_WRITTEN REQUEST_
Reproduce each line of the entries below without change, omitting the pictures.
::::::
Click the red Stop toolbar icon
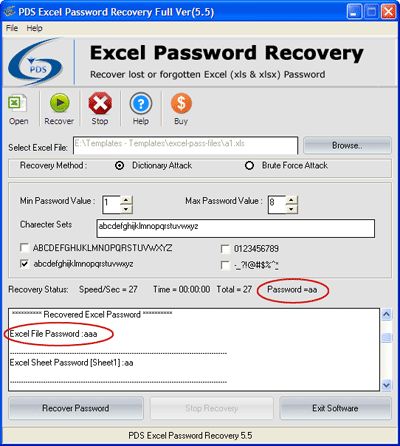click(100, 103)
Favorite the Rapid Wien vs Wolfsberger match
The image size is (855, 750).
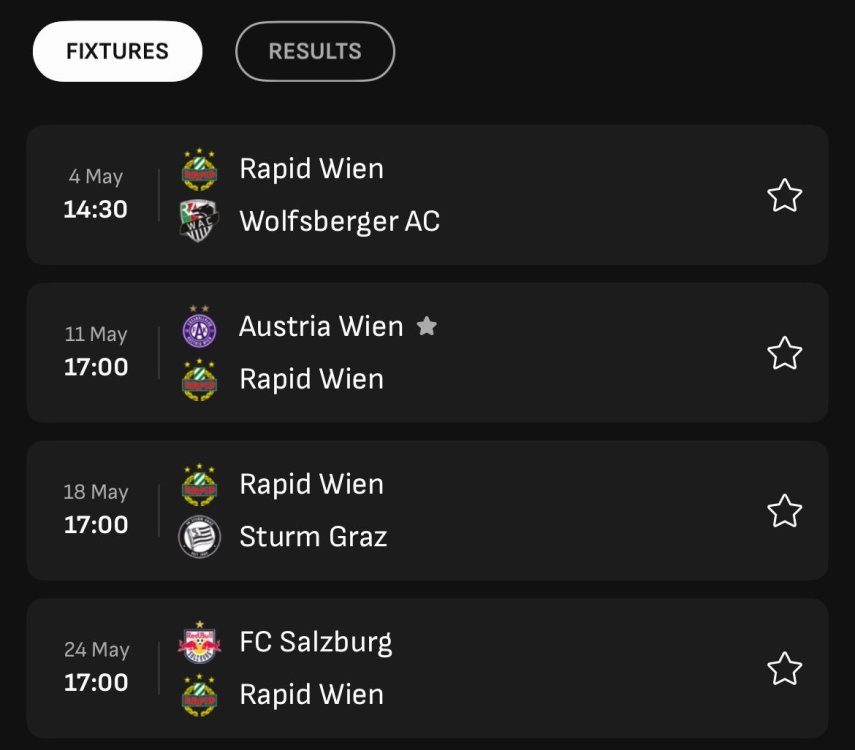pyautogui.click(x=784, y=195)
::::::
_REPLY TO THE EXERCISE_
Click the red Stop toolbar icon
click(100, 103)
Favorite the Rapid Wien vs Wolfsberger match
The image size is (855, 750).
pyautogui.click(x=784, y=195)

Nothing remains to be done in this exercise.